The collaboration may provide greater control over architecture, operating system and operations. It does not remove dependence on advanced foundries, HBM memory, high-speed networking or semiconductor manufacturing equipment.

It also does not automatically make the platform compliant with NIS2, DORA or the Cyber Resilience Act. These regulations address risk management, continuity, suppliers, incident notification and secure product maintenance.

Infrastructure with auditable components and European support can make part of that work easier, but each organisation will still need controls, testing and documentation.

Open-source software offers another advantage: if a vendor abandons a product, the customer retains at least the technical possibility of reviewing the code, maintaining a version or hiring another company. That option is not always simple or inexpensive, but it reduces absolute lock-in compared with a fully closed platform.

AI and HPC will test the real performance

Openchip is targeting its future accelerators at artificial intelligence and high-performance computing. These are two markets where processor architecture matters, but software often decides which hardware can actually be used.

Nvidia maintains its position through CUDA, mathematical libraries, compilers and the tools surrounding its GPUs. AMD is trying to close that gap with ROCm. Intel develops its own software layers for CPUs and accelerators.

Openchip will need to provide an environment capable of running models and scientific applications without forcing developers to rewrite large amounts of code. Compatibility with frameworks, inference libraries and model formats will matter as much as any announced teraflop figure.

SUSE AI Factory can provide the layer for deploying and managing models, while Openchip would supply the hardware and execution software for its accelerators.
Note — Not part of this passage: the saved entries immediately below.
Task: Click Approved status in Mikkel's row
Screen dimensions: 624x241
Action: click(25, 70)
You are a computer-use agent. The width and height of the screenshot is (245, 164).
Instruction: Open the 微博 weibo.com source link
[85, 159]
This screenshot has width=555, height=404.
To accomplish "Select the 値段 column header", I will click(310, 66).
The integration will need to answer practical questions: which frameworks will be supported, what numerical formats the chip can handle, how much memory it will provide and how it will scale across several nodes.
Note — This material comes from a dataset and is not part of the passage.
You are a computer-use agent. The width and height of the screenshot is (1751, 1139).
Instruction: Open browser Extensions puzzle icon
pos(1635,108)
Those answers have not yet been published. The memorandum describes the areas of work but provides no performance, power, latency or cost results.

That distinction matters because the agreement should not be presented as a finished alternative to Nvidia, AMD, Intel or Arm. Openchip and SUSE are preparing the foundations for such an option, but they still need to turn the architecture into manufactured hardware and the software into a certified platform.

The most relevant progress lies in beginning the integration before launch. Europe has funded several processor projects that later struggled to find applications and customers. A chip without well-supported Linux, Kubernetes, tools and an active community risks remaining limited to demonstrations.

SUSE and Openchip are trying to avoid that outcome. The result will be measurable when an administrator can install SLES, add several RISC-V nodes to Rancher, deploy a model and maintain it using the same procedures employed in any other data centre.

Frequently asked questions

What have Openchip and SUSE signed?
A memorandum of understanding to adapt and validate SUSE’s Linux and Kubernetes platform on Openchip’s future RISC-V processors and accelerators.

Will Openchip have its own Linux distribution?
That is not what has been announced. The collaboration is based on SUSE Linux Enterprise Server and openSUSE Tumbleweed, together with Kubernetes and enterprise management tools.

What does RVA23 provide?
It defines a common baseline for 64-bit RISC-V processors and includes vector instructions relevant to AI, HPC and data processing.

Can the platform already replace x86 servers or Nvidia GPUs?
Not yet. No commercial systems, prices or benchmarks have been published. The collaboration is intended to prepare the software required for future testing and deployments.